Speaking in Tongues
by Christina Wodtke on 2002/04/01 | [15 Comments]
In last month’s welcome, I set out to describe Boxes and Arrows purpose and goals. On a line by itself I stated this is not a place for jargon. I felt that was important enough to call out. I certainly am being called to task for that.
| Jargon is not using a fancy word appropriately, but it is jargon when the fancy word replaces a simpler correct word. |
Jargon is words used as a gating mechanism. We use jargon when we wish to keep out those who are not like “us” whomever “us” may be. Jargon is when we replace perfectly good accessible English with slang, acronyms and other mangled phraseology. “Monetize” was a dot-com jargon term. It meant, “find a way to make a profit from” and was used partially out of laziness and partially to make people using the word feel like insiders (and perhaps not morons who forgot they had to make a dime on their crazy schemes) 80-20 was a rule for profits—20 percent of your users provide 80 percent of your profit—that became a noun. “Well Joe, the way I see it, it’s an 80-20.“
Jargon is not using a fancy word appropriately, but it is jargon when the fancy word replaces a simpler correct word. Paradigm has often given me fits because it is a perfectly good word… it’s just been abused. People often use it when “model” is probably a better choice.
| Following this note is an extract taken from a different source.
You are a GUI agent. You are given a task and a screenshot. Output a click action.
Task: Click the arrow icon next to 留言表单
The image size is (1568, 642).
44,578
Utilize frequently replaces use when use is the right word. But there is an appropriate time to use utilize… when one means use for profit. We may even choose to utilize jargon if it will serve our sinister purposes in undermining the current design paradigm—but not if there is a better way—a clear, simple ordinary language way.
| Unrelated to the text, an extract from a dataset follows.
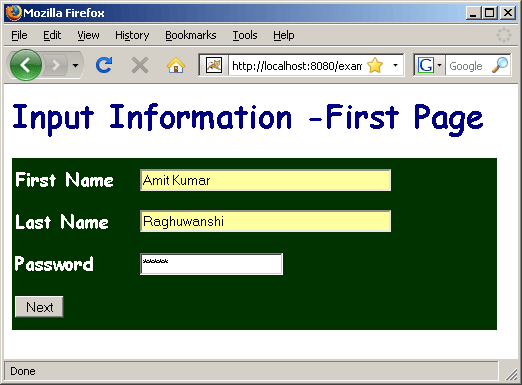Click the Stop loading X icon
This screenshot has width=522, height=385.
point(140,65)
And jargon is not using a big word that you have to look up. Sometimes when we seek to be precise, we use big words. It happens. A dictionary is a good investment.
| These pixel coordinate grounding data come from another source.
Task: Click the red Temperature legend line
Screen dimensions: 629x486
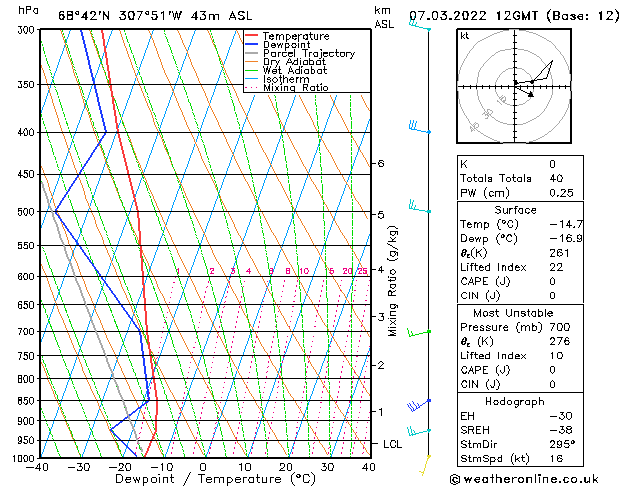Action: 251,36
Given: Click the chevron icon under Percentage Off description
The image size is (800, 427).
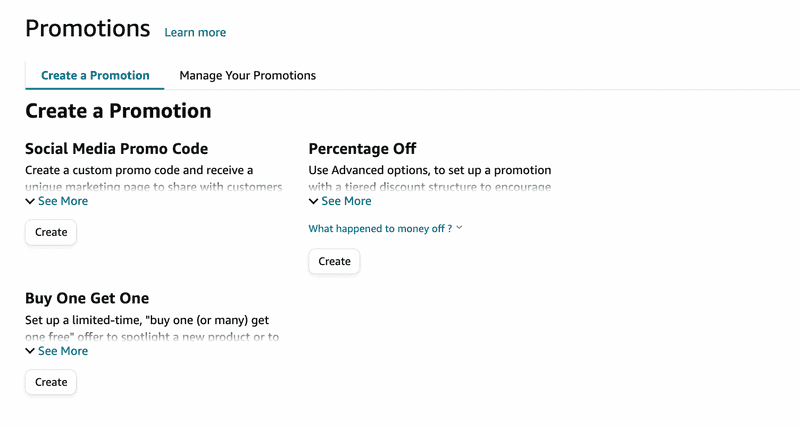Looking at the screenshot, I should [x=314, y=201].
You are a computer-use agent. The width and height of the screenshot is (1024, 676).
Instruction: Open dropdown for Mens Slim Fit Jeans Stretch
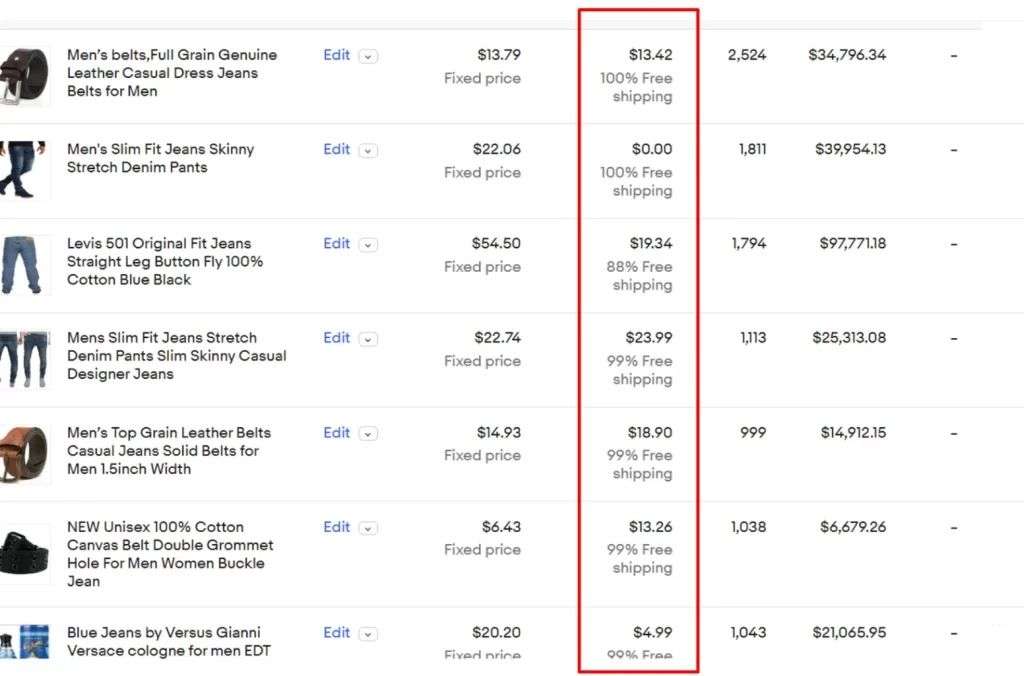(368, 340)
Acronyms happen. We have to stay alert for them. One man’s A List Apart is another woman’s American Library Association. ALA means different things depending on what crowd you run with.
New words are born when no word existed previously. It wasn’t that long ago that there was no such thing as an internet, or a CPU, or a handheld. To refuse to use these terms because they might be perceived as jargon would be foolishly handicapping ourselves in the service of communicating.
Finally our authors deserve to be allowed to be eloquent. Adam Greenfield’s style is not Jess McMullin’s, and neither writes like Nathan Shedroff. Nor would we want them to: Boxes and Arrows is composed of people, with a myriad of different voices and different word choices. We will edit to keep their writing accessible, but we will endeavor not to kill the poetry of their language. Writing is a scary and vulnerable activity. An author deserves to have his or her words respected, and editing should enhance and not squash.
So with all these challenges, why try? We try because Boxes and Arrows seeks to be inclusive, not exclusive. We want to cross lines to learn and communicate, and jargon is, as I said, a gating mechanism. So I’ll stick with my earlier statement, though I’ll modify it somewhat:
We will seek to keep this place free of jargon. We will enlist you, the reader to keep us honest. Every article has a discuss link, call us out on the carpet when we say LIS-IA, or directing eyeballs. Definitely bust us when we complain ED is not as good as UX because the CHI’ers are more user-centric in their dev-cycles because of the x-mod they do, while ED is all amusement parks and des9.
In return we’ll do our level best to talk straight.